DESCRIPTION OF THE TASK: Word for word, repeat all of the entries below.

RECORDS TO PROCESS:
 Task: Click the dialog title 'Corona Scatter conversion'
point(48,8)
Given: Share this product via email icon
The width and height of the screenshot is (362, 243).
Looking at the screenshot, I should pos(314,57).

FINISHED TASK:
 Task: Click the dialog title 'Corona Scatter conversion'
point(48,8)
Given: Share this product via email icon
The width and height of the screenshot is (362, 243).
Looking at the screenshot, I should pos(314,57).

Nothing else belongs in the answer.